4. Clarify the role of balance sheet action

A key area of debate is the use of the World Bank’s balance sheet. Key stakeholders would like the World Bank to be able to use its balance sheet to purchase medical countermeasures potentially before client countries have made firm orders. Using the balance sheet in this manner could help ensure rapid coverage for priority groups (e.g., health workers in the poorest countries). But there is a risk of losses on the World Bank’s balance sheet if countermeasures do not receive regulatory approval or the World Bank cannot find customers for them. Ideally this would be mitigated by guarantees and commitments from donors and early client commitments.

However, the potential for residual “naked” risk remains–that is, risk taken on the World Bank’s balance sheet, in advance of country demand, without other backing. This is a concern that could slow progress on this agenda. The World Bank should ensure residual risk remains within the appetite of its major shareholders. This could involve setting prudential thresholds that bound the risk: for example a ceiling on naked risk in relation to the International Bank for Reconstruction and Development’s (IBRD) profits. This would ensure any losses could be covered within a few years. Allocable income averaged approximately $1.5 billion over the last five years.

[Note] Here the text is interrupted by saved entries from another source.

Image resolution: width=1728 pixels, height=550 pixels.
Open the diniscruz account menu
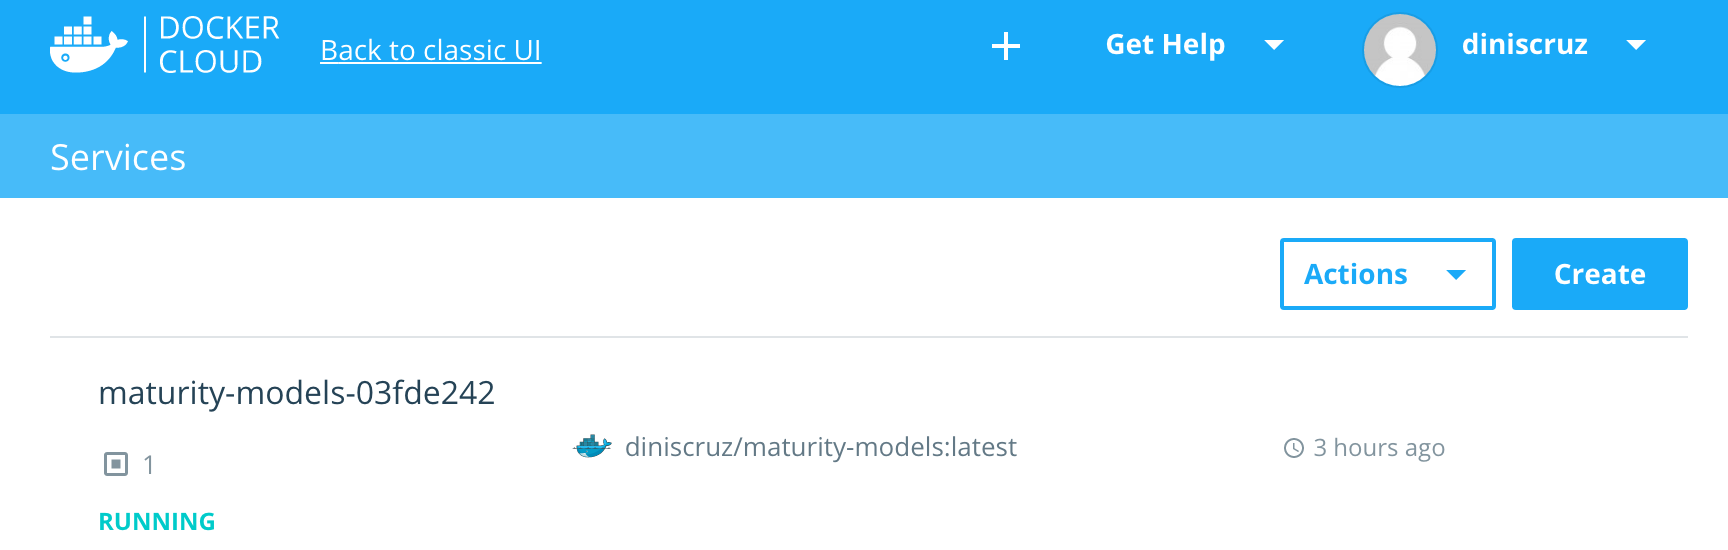click(1524, 45)
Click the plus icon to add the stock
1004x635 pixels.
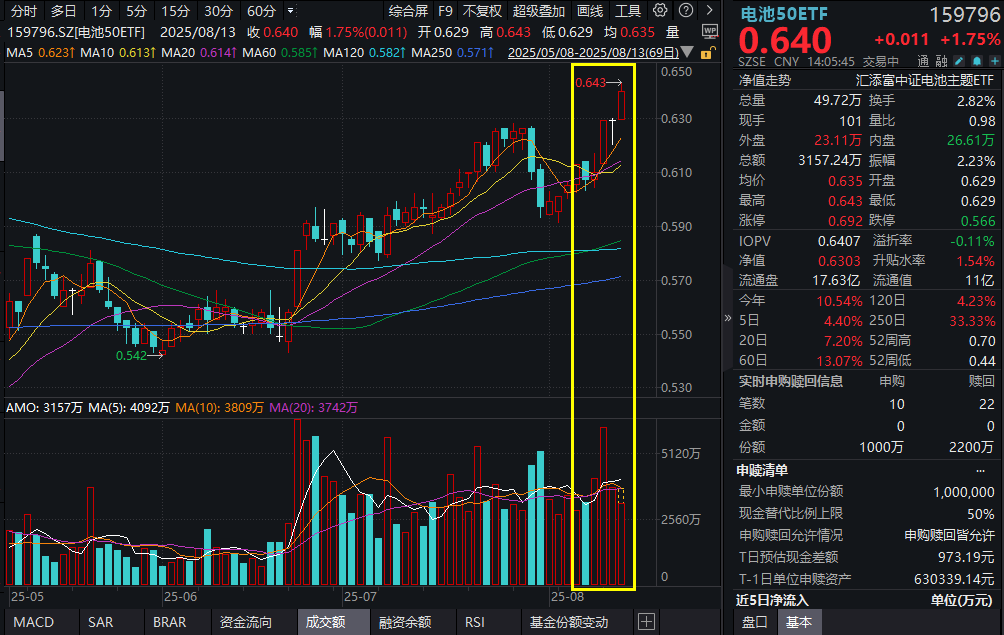[993, 60]
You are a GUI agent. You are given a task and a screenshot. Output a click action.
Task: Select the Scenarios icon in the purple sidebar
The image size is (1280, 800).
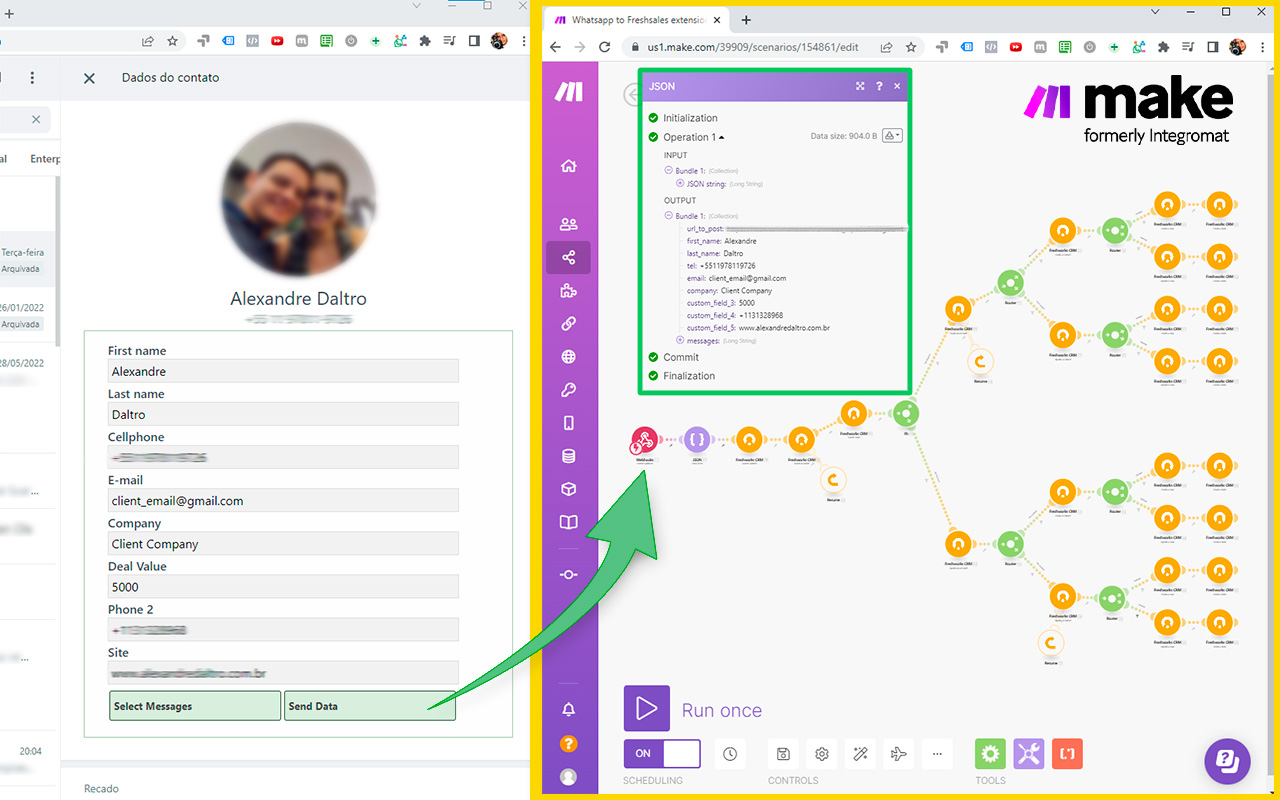(x=569, y=257)
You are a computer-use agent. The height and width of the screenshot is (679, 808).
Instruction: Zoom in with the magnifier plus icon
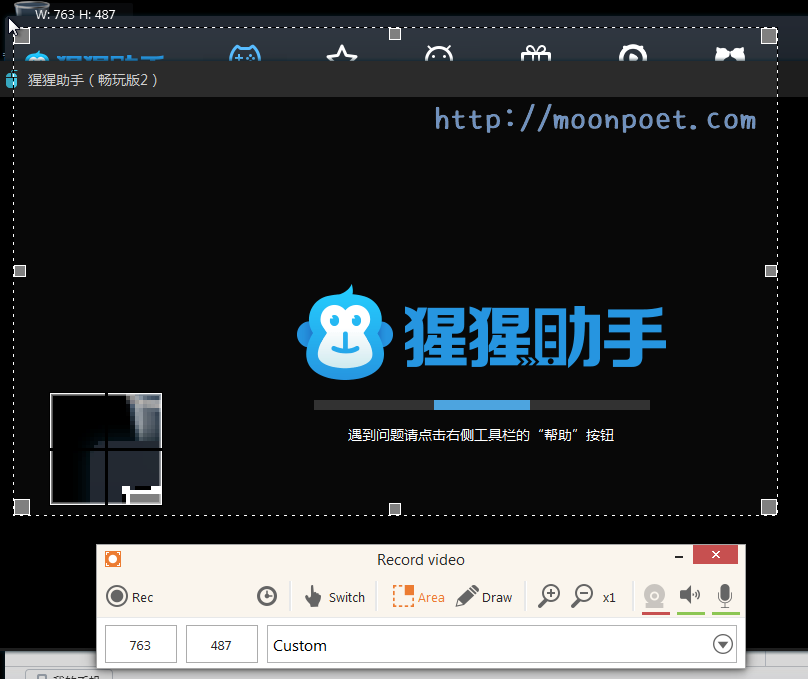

Our rough analysis drawing on Covid-19 estimates suggests $2.5 billion (just under two years’ allocable income) would cover 64 million vaccine courses in expectation (adjusting for a high risk of failure) which could cover 5 percent of the IDA-only population. Alternatively $1.5 billion would be enough to cover 38 million vaccine courses in expectation which could more than cover 34 million key health workers in IDA and IBRD countries. We offer these as ideas—the World Bank will be better placed to propose the appropriate thresholds.

Time to act

The World Bank should secure approval for its framework whilst there is policy momentum. The reality is that there is a 2 percent to 3 percent chance every year that a Covid-19 level outbreak or worse emerges. There’s no time to lose.